# I can't stand this cold!!!



## Carriana (May 13, 2008)

So this past summer we had record breaking heat waves near temps of 107. This is not the desert folks, this is Washington state!

Well, this morning when I was defrosting my car the temp was 16 friggin degrees! I can't stand this! It's too cold! 

I apparently didn't follow proper defrosting protocol either because now I have a giant crack on my windshield that looks like a smiley face and it's spreading - 

Okay, just had to rant. I am going to go snuggle on the couch with the dogs now!


----------



## meganc66 (Mar 6, 2009)

i also hate the cold.
YUCK.

im sorry bout your car!!!! that really sucks!


----------



## pitbulljojo (Apr 2, 2009)

Come to Chitown - 2 degrees with a 20 BELOW wind chill !!!!! It is brutal. The worst part is walking the dogs and they get ice balls between their toes . Have to get mushers grease.


----------



## Notnice (Oct 20, 2009)

come to fl its 85. 
and down her if ur windsheild cracks ur insurance should take care of it with no cost to u


----------



## dixieland (Aug 14, 2009)

I know,i hate the cold!Winter is the season I dislike the most.I grew up and lived in Orlando,Fl up until 5 years ago,and I'm still not used to the cold yet.

Is there anyway to say that while you were driving a pebble or rock came up and hit your windshield and cracked it so your insurance company will pay for it?


----------



## Carriana (May 13, 2008)

I am not worried about getting the windshield replaced, that will happen eventually. I was just complaining, hehe. 

I love winter for the holidays but not for the cold. And for cryin out loud, if it's going to be this cold could it at least snow?!?!


----------



## SnoopsMomma (Nov 5, 2009)

I live in cali now, but am from washington I remember cold winters there. my mom was just telling me she hit 7 degrees and lives in graham. Cali is even gettin cold the other morning it was 19 here. We dont get that cold. Brrrrrrrrrrrr and I agree if it has to be this cold it should friggin snow.


----------



## MY MIKADO (Apr 7, 2006)

Thats the roblem it can not snow when it gets too cold. It is really cold here too. I don't know what is wrong this year but my house is cold too...grrrrrrr. I plan to do more winterizing today. 

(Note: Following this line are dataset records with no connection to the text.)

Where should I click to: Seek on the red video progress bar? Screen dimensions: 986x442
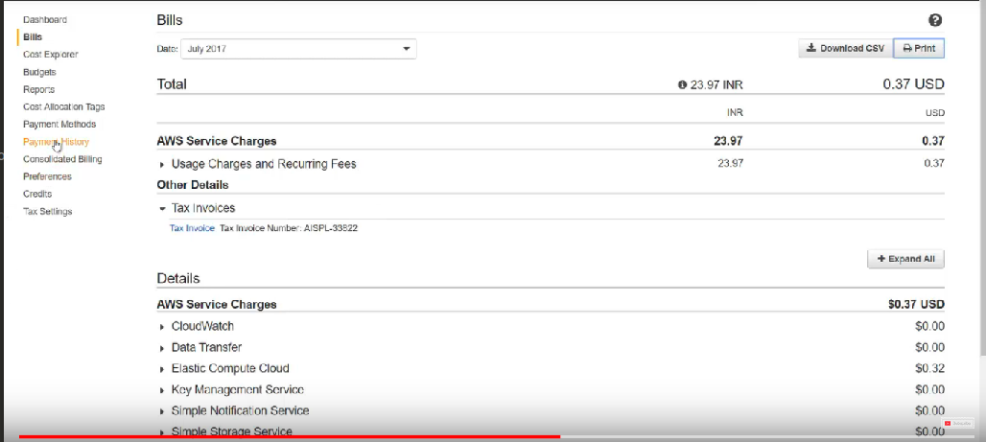tap(288, 436)
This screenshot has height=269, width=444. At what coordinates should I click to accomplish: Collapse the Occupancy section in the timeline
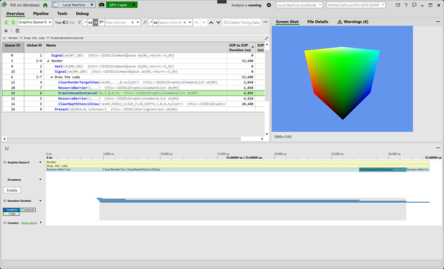(40, 179)
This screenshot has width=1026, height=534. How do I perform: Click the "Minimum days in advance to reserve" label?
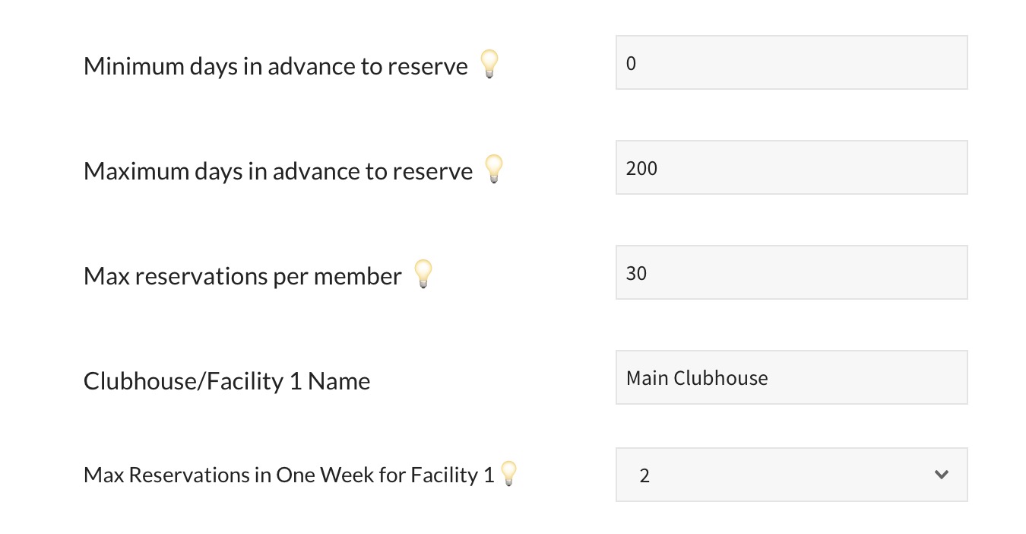pos(275,66)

Just heard the weather we are at -9 with -30 with the wind chill. BRRRRRRRR


----------



## bluefamily (Aug 8, 2007)

I hate the cold too. It gets cold here (to me) 40 degrees but still, I like 80+ 100+. One of the reasons I enjoyed so much living in the Sahara was the heat....ok not so much at 140 hot but you get the point!


----------



## Carriana (May 13, 2008)

I heard it snowed in Sacramento! What the heck is up with that?!?!


----------



## Venom (Oct 5, 2009)

I like cold.
I hate heat.


----------